Corporate Governance
Warum Governance für Käufer entscheidend ist
Gute Corporate Governance reduziert Abhängigkeiten von Einzelpersonen, verbessert Transparenz und erleichtert Integration. Käufer prüfen, ob Entscheidungen dokumentiert, Zuständigkeiten klar geregelt und Kontrollmechanismen angemessen sind. Schwache Governance kann Risiken in Finanzen, Compliance, Personal und Strategie verdecken.
Governance vor Signing
In der Due Diligence werden Organstruktur, Gesellschafterbeschlüsse, Vollmachten, Beiräte, Geschäftsordnungen, Reporting und Entscheidungskompetenzen geprüft. Bei Familienunternehmen und Gründerunternehmen ist besonders wichtig, welche Entscheidungen formal beschlossen wurden und welche informell funktionieren.
Governance nach Closing
Nach dem Erwerb ändern sich häufig Berichtslinien, Beirats- oder Aufsichtsgremien, Budgetprozesse, Zustimmungskataloge und Management-Incentives.
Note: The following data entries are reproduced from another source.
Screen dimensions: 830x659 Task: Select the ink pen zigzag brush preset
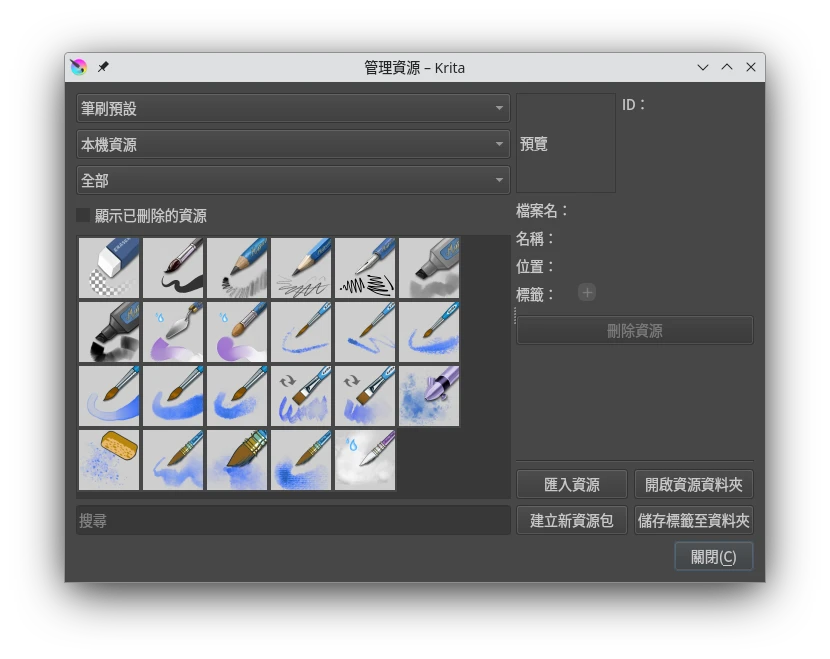pyautogui.click(x=366, y=268)
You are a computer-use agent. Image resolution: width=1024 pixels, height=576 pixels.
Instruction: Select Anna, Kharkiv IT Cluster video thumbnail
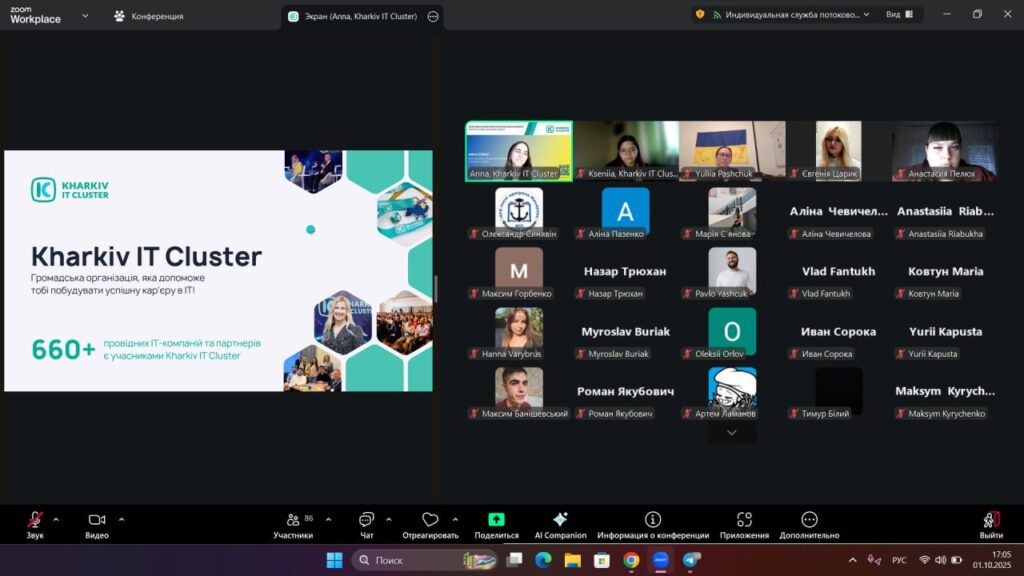pyautogui.click(x=518, y=150)
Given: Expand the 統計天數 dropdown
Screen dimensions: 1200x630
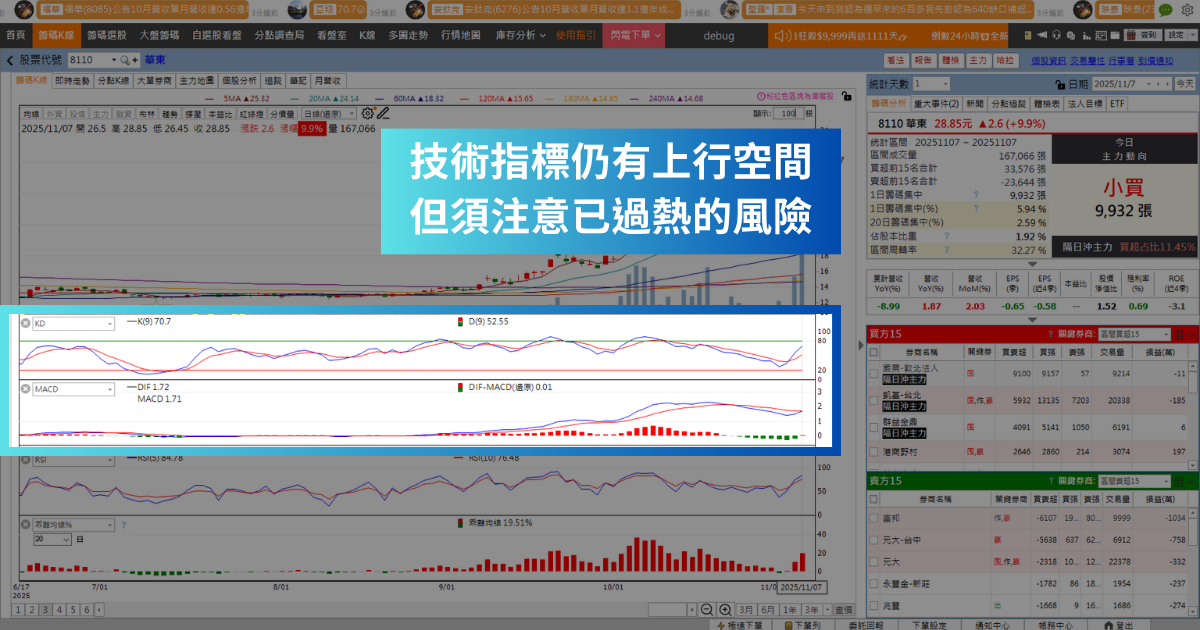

Für Private Equity sind Governance-Strukturen zentral, um Wertsteigerungspläne, Add-ons und Exit-Vorbereitung umzusetzen.
Abgrenzung zu Compliance
Corporate Governance beschreibt die Struktur und Steuerung des Unternehmens. Compliance fokussiert stärker darauf, dass Gesetze, interne Regeln und ethische Standards eingehalten werden. Beide Bereiche überschneiden sich, sind aber nicht identisch.
FAQ
Warum ist Corporate Governance im Mittelstand wichtig?
Weil klare Zuständigkeiten, dokumentierte Entscheidungen und belastbare Kontrollen den Unternehmenswert erhöhen und Käufervertrauen schaffen.
Geht es bei Corporate Governance nur um Aktiengesellschaften?
Nein. Auch GmbHs, Familienunternehmen und Private-Equity-Portfolios benötigen angemessene Governance-Regeln.
Welche Dokumente sind relevant?
Satzung, Geschäftsordnungen, Gesellschafterbeschlüsse, Beiratsunterlagen, Delegationsregeln, Reporting-Pakete und Compliance-Richtlinien.